Re: EXPLAIN BUFFERS

From: Takahiro Itagaki <itagaki(dot)takahiro(at)oss(dot)ntt(dot)co(dot)jp>
To: Robert Haas <robertmhaas(at)gmail(dot)com>
Cc: Euler Taveira de Oliveira <euler(at)timbira(dot)com>, Greg Smith <greg(at)2ndquadrant(dot)com>, Tom Lane <tgl(at)sss(dot)pgh(dot)pa(dot)us>, Alvaro Herrera <alvherre(at)commandprompt(dot)com>, Jeff Janes <jeff(dot)janes(at)gmail(dot)com>, Pgsql Hackers <pgsql-hackers(at)postgresql(dot)org>
Subject: Re: EXPLAIN BUFFERS
Date: 2009-12-14 03:00:06
Message-ID: 20091214120006.8A81.52131E4D@oss.ntt.co.jp
Views: Raw Message | Whole Thread | Download mbox | Resend email
Thread:
Lists: pgsql-hackers


Robert Haas <robertmhaas(at)gmail(dot)com> wrote:

> I have a question about the comment in InstrStopNode(), which reads:
> "Adds delta of buffer usage to node's count and resets counter to
> start so that the counters are not double counted by parent nodes."
> It then calls BufferUsageAccumDiff(), but that function doesn't
> actually "reset" anything, so it seems like the comment is wrong.

Oops, it's wrong. It just does "Adds delta of buffer usage to node's count."

> Two other thoughts:
>
> 1. It doesn't appear that there is any provision to ever zero
> pgBufferUsage. Shouldn't we do this, say, once per explain, just to
> avoid the possibility of overflowing the counters?

I think the overflowing will not be a problem because we only use
the differences of values. The delta is always corrent unless we use
2^32 buffer accesses during one execution of a node.

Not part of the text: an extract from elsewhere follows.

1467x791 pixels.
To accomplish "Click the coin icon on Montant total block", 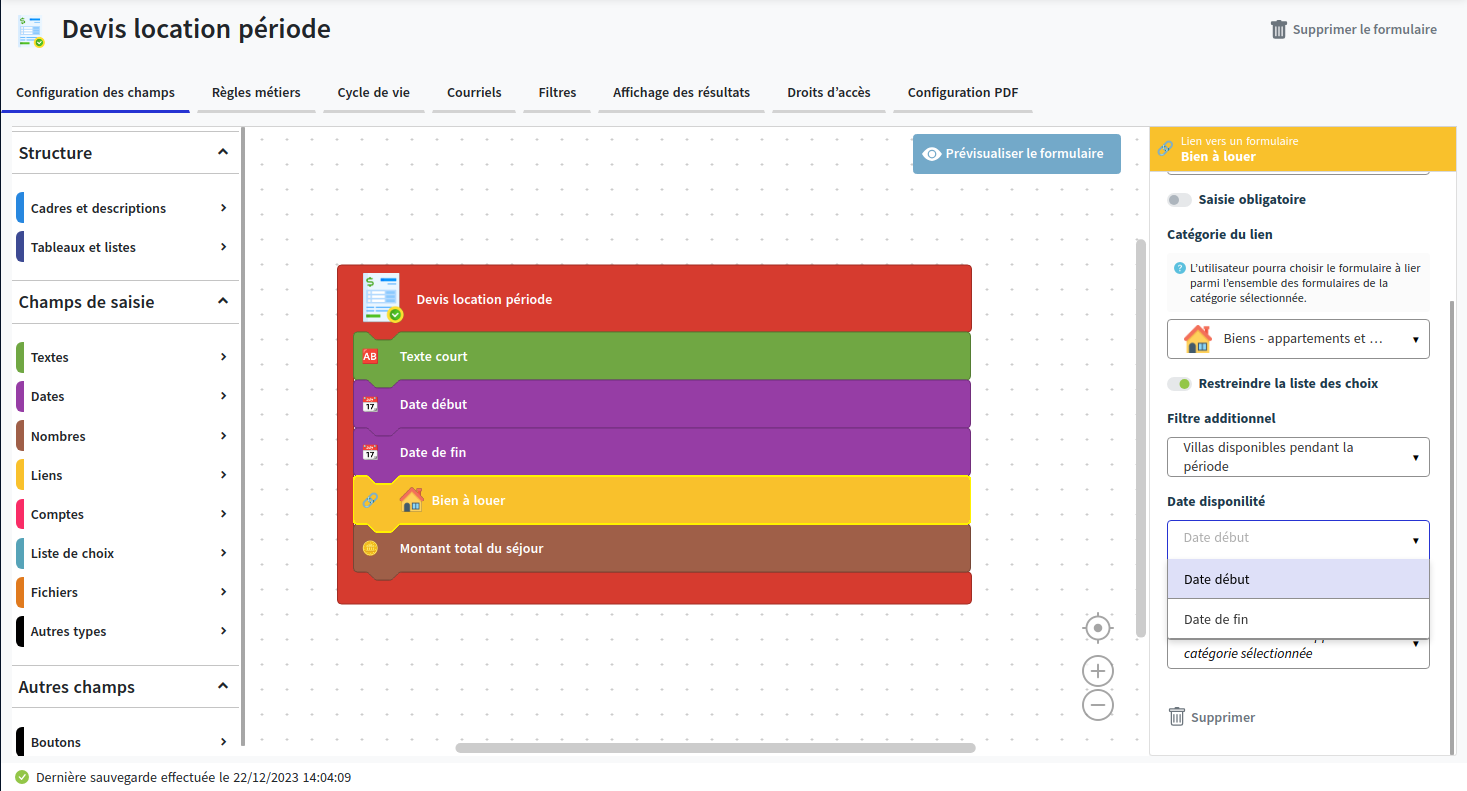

> 2. We seem to do all the work associated with pgBufferUsage even when
> the "buffers" option is not passed to explain. The overhead of
> incrementing the counters is probably negligible (and we were paying
> the equivalent overhead before anyway) but I'm not sure whether saving
> the starting counters and accumulating the deltas might be enough to
> slow down EXPLAIN ANALYZE. That's sorta slow already so I'd hate to
> whack it any more - have you benchmarked this at all?

There are 5% of overheads in the worst cases. The difference will be
little if we have more complex operations or some disk I/Os.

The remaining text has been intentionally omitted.